Urwand is a well-trained historian who knows his way around archives and special collections. What is missing is a sympathy for the position of studio heads in the 1930s. Most of them were Jews who had to do business with an anti-Semitic regime and endure homegrown anti-Semitism: e.g., Father Charles Coughlin’s anti-Semitic radio diatribes, and isolationist Senator Gerald Nye’s concern that films critical of Nazism were being produced by men with “non-Nordic names.” There were “restricted” country clubs, hotels, and even communities where Jews were unwelcome. Also, the films of the 1930s reflected the political confusion of the age.

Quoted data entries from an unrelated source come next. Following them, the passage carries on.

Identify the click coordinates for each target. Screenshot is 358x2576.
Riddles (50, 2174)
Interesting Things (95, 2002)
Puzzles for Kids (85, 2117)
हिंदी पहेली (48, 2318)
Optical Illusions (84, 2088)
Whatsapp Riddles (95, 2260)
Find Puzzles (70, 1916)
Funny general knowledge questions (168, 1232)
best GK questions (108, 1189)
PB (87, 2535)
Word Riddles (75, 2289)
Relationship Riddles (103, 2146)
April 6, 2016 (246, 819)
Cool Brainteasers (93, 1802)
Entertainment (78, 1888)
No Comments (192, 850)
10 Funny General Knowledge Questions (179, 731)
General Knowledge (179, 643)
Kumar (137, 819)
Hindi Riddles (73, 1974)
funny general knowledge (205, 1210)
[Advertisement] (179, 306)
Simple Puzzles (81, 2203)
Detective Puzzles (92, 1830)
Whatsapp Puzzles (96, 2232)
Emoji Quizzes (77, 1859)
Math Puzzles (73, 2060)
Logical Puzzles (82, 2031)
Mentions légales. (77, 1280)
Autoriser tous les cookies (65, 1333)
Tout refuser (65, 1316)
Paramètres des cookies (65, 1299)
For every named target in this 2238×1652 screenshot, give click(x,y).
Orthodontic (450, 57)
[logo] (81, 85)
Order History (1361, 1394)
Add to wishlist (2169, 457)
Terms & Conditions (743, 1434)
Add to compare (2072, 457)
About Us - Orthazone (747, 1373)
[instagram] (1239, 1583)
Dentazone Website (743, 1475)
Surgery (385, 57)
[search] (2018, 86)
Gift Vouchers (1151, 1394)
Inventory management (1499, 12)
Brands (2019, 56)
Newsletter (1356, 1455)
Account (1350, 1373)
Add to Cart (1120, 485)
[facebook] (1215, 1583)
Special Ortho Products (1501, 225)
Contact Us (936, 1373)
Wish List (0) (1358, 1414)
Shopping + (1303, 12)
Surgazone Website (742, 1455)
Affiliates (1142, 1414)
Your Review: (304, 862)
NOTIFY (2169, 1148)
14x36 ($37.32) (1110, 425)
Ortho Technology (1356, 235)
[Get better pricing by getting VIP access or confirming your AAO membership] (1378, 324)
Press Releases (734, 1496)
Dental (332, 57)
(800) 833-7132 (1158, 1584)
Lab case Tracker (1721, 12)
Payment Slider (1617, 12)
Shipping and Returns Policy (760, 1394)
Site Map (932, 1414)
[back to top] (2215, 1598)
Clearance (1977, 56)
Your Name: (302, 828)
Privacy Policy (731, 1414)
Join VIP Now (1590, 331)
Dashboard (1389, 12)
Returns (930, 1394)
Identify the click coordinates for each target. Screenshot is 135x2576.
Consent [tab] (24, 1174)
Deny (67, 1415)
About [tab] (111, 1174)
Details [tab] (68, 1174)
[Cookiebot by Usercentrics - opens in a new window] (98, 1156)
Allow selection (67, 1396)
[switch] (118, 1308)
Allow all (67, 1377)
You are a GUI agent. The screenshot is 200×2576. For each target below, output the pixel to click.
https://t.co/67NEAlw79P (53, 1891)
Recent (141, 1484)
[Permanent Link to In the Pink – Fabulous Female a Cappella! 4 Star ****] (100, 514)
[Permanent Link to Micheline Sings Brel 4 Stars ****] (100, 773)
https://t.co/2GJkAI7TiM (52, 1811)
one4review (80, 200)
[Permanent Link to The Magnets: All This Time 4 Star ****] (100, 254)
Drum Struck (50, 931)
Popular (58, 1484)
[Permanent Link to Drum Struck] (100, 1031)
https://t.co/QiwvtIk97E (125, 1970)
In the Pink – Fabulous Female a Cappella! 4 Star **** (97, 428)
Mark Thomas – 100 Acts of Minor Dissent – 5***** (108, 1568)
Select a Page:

Was capitalism failing? Were fascism or communism alternatives? Gabriel over the White House (1933) and The President Vanishes (1934) could be interpreted as arguments for or against fascism. No one knew the answer, much less Hollywood.

Although Urwand correctly states that Universal’s Carl Laemmle was born in German y (32), thirty pages later Laemmle is listed among the eastern European studio founders. There are other films about the persecution of the Jews that Urwand does not include: Beasts of Berlin (aka Goose Step, Hell’s Devils, 1939), So Ends Our Night (1941), The Cross of Lorraine (1944), Address Unknown (1944).

The Collaboration is a work of impressive scholarship, filled with sobering facts. One wishes the author were more sympathetic to the studios’ dilemma in the 1930s: If they made a movie about the plight of the Jews, would it backfire on them? Yet despite the compromises, Hollywood alerted audiences to the Nazi nightmare before the American entry into World War II, through films such as Beasts of Berlin, Confessions of a Nazi Spy (1939), The Mortal Storm (1940), Escape (1940), The Man I Married (1940), and The Great Dictator (1940), which perhaps was as courageous as Hollywood could be at such an ominous time.